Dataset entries
★ ★ ★ ★

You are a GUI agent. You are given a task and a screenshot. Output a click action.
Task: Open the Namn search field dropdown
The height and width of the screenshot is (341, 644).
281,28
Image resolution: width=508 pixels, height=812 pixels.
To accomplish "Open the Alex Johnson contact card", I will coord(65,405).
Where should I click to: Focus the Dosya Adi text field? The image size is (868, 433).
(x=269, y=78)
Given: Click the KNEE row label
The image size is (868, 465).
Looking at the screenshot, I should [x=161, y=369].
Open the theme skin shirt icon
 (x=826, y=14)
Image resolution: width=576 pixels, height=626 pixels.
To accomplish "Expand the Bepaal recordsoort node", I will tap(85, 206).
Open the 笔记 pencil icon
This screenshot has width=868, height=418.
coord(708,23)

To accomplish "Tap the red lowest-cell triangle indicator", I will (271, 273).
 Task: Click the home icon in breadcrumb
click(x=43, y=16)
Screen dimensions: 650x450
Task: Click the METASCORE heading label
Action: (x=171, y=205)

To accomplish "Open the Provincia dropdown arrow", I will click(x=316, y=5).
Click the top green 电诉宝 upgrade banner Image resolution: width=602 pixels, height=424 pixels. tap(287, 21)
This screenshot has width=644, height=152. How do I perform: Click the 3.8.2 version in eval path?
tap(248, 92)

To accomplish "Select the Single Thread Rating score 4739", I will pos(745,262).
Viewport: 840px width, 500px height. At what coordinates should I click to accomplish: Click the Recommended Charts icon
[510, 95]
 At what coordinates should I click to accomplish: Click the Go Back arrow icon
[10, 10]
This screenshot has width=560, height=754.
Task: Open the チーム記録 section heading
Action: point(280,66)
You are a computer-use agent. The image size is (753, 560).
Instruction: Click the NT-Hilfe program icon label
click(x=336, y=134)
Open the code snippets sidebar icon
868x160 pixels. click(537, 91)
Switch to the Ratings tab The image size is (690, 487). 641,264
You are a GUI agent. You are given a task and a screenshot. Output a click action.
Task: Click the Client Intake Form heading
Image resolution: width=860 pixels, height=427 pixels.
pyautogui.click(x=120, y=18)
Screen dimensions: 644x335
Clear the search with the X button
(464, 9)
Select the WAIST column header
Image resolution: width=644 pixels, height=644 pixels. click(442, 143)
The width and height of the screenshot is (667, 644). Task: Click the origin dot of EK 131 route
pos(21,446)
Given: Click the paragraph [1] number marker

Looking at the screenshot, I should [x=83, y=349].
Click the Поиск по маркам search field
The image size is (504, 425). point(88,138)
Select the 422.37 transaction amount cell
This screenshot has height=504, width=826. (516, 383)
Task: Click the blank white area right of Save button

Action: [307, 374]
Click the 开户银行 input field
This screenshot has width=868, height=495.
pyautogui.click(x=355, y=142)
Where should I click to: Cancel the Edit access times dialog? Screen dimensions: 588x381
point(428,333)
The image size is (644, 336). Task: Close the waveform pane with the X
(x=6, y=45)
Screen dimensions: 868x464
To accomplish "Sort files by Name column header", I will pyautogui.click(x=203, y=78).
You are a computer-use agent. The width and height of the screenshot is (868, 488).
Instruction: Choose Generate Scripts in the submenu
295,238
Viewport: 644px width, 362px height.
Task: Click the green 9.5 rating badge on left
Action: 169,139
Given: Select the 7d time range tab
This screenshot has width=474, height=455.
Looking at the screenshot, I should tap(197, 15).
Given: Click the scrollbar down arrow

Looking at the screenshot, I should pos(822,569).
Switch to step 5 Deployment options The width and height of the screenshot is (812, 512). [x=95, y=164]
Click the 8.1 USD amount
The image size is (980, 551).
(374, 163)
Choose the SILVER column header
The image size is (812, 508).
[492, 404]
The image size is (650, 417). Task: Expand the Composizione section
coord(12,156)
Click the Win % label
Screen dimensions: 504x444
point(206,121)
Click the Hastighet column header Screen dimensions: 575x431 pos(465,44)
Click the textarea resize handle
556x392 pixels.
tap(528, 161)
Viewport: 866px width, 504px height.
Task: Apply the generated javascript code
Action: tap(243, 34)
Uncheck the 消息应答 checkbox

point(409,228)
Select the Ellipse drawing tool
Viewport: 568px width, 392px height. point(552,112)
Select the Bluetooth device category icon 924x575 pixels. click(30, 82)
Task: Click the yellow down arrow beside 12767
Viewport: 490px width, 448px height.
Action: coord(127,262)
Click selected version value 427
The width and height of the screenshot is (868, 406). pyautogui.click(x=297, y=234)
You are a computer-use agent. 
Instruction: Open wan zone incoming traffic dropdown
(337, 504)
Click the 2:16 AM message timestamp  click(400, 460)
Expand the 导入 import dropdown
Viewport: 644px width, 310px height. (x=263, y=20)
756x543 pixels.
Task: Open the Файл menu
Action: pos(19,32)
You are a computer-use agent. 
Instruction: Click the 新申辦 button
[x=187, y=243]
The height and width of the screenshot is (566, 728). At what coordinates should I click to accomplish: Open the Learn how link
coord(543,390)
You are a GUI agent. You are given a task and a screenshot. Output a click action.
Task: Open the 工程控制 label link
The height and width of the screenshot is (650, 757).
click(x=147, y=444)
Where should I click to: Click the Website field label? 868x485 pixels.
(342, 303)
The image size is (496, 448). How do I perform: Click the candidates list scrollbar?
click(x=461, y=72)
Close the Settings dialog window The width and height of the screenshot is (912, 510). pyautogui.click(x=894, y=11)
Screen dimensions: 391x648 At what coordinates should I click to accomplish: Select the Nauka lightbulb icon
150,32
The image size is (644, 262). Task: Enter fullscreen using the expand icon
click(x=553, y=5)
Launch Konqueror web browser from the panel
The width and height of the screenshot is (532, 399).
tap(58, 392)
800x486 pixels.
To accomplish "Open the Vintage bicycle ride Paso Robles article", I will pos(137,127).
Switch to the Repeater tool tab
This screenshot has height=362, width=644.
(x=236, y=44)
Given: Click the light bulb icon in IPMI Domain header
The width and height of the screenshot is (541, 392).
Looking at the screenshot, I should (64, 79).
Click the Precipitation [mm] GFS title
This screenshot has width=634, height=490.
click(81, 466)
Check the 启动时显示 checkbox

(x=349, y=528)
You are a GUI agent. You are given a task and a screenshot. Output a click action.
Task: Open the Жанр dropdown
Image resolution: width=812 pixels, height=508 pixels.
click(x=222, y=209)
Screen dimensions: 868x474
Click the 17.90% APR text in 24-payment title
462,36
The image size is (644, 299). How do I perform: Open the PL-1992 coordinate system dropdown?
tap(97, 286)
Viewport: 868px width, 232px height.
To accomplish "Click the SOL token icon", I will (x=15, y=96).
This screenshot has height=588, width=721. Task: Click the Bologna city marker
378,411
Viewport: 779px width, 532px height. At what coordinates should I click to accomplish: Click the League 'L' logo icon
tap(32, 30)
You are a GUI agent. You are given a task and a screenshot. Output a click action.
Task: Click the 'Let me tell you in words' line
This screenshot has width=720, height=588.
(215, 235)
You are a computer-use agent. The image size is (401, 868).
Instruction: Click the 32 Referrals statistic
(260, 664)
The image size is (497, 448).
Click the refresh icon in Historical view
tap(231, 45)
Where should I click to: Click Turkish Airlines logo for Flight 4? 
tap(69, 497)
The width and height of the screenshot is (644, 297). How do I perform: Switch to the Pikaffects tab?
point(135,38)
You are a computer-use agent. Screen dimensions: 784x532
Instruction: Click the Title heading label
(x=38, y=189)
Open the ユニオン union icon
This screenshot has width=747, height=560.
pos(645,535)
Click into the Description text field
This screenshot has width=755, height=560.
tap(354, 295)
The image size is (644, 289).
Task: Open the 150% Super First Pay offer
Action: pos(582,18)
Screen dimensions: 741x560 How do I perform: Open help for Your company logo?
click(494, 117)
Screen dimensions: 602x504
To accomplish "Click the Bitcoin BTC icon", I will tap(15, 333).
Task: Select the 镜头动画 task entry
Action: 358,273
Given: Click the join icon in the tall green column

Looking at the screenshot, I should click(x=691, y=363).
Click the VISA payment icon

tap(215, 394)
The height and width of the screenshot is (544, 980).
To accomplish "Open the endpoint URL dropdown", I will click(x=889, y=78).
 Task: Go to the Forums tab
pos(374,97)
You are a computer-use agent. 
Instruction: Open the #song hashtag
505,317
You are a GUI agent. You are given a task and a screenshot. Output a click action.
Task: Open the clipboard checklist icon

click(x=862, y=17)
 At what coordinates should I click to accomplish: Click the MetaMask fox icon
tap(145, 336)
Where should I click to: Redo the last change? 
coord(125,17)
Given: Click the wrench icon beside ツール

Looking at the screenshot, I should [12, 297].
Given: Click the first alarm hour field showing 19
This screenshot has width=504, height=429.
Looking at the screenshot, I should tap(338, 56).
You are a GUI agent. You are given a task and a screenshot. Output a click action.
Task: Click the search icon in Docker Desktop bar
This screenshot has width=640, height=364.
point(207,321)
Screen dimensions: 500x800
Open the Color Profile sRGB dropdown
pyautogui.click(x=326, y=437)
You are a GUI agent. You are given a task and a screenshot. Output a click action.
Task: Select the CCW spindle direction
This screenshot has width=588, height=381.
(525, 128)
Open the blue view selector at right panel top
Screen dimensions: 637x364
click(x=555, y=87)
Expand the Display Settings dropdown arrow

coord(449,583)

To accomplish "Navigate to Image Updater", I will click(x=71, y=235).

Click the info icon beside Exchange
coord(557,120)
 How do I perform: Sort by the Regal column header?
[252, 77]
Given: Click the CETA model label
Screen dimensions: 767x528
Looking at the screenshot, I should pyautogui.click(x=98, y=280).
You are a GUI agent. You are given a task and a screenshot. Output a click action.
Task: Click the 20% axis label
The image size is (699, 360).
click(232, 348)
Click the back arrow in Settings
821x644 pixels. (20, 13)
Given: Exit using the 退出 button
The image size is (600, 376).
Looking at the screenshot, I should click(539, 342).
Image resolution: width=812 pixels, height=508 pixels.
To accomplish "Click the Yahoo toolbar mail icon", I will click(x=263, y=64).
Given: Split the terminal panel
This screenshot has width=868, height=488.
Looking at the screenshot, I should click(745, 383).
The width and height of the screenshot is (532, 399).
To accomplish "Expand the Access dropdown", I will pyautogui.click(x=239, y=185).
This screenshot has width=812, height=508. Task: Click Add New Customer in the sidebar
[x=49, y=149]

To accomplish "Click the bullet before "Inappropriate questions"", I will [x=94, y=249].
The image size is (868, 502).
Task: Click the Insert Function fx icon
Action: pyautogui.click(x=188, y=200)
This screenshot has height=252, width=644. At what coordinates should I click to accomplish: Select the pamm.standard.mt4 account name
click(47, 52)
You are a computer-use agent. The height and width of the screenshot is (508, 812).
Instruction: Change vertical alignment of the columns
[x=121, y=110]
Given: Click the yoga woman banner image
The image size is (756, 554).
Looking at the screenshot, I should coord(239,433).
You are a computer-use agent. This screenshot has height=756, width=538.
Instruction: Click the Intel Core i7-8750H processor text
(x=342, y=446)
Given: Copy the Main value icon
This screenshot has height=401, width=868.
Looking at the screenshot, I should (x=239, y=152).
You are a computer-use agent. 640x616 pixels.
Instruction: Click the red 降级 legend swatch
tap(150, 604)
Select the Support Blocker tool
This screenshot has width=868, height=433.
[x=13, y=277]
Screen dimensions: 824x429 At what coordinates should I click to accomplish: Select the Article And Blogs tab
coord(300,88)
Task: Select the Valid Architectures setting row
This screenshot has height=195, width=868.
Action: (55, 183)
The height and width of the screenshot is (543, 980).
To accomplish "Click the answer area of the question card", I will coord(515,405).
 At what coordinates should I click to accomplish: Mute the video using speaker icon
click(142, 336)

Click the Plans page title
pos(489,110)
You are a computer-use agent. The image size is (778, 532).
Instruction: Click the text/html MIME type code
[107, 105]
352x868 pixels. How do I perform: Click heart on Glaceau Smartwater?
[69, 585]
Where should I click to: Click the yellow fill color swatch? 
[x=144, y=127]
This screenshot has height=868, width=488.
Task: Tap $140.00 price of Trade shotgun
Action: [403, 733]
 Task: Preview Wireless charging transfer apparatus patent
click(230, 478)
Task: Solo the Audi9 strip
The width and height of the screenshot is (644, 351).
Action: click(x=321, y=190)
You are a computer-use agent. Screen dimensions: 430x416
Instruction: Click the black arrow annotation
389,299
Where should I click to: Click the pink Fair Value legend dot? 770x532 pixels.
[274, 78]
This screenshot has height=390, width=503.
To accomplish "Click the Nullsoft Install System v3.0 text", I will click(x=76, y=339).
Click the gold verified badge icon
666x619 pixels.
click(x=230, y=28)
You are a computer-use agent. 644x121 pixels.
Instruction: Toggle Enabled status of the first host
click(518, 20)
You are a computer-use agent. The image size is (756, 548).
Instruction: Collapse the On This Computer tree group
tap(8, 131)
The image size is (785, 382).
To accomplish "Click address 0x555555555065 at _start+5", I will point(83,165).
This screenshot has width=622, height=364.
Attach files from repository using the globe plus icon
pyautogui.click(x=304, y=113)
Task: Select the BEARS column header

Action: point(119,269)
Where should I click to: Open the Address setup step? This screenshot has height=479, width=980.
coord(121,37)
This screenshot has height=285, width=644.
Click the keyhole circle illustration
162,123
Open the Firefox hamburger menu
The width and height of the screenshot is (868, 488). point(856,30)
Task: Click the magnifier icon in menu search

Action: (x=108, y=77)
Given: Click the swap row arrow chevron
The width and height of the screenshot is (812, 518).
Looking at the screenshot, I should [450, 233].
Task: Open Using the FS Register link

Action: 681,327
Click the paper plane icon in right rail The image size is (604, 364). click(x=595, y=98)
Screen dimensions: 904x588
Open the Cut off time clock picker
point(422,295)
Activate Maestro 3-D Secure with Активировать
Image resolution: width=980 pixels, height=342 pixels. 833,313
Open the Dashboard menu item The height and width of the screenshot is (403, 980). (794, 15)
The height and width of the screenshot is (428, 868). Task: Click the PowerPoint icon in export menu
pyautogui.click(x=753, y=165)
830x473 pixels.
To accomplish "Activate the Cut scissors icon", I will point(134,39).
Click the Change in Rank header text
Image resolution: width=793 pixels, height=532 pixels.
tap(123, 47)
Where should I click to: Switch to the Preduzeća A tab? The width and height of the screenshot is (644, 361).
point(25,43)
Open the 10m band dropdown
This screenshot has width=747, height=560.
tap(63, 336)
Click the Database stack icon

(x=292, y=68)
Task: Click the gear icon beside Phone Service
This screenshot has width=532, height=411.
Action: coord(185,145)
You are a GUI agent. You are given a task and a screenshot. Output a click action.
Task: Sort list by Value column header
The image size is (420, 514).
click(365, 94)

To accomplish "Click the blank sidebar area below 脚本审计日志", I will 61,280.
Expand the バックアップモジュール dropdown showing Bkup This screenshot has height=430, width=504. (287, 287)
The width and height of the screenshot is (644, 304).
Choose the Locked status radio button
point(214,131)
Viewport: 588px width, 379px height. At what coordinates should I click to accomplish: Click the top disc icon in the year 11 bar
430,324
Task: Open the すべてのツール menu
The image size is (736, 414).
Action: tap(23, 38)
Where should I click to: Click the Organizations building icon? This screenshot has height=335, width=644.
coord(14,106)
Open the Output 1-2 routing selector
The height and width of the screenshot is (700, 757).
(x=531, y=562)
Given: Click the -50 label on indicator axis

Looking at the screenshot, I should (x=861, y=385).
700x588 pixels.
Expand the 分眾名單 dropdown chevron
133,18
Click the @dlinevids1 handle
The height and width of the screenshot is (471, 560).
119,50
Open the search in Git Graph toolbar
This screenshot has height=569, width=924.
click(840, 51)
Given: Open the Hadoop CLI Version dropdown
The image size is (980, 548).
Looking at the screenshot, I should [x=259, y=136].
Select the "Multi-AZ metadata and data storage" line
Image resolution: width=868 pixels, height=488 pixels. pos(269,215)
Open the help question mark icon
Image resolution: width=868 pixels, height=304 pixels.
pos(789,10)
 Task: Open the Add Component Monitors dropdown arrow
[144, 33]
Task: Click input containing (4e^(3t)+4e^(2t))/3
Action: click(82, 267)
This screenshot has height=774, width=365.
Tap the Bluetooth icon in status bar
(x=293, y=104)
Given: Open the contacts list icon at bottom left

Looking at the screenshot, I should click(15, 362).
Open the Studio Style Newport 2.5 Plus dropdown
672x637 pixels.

★ ★ ★ ★

## Problem
Go through the entries above and report every line in which the word "toolbar" appears.

## Written answer
To accomplish "Click the Yahoo toolbar mail icon", I will click(x=263, y=64).
Open the search in Git Graph toolbar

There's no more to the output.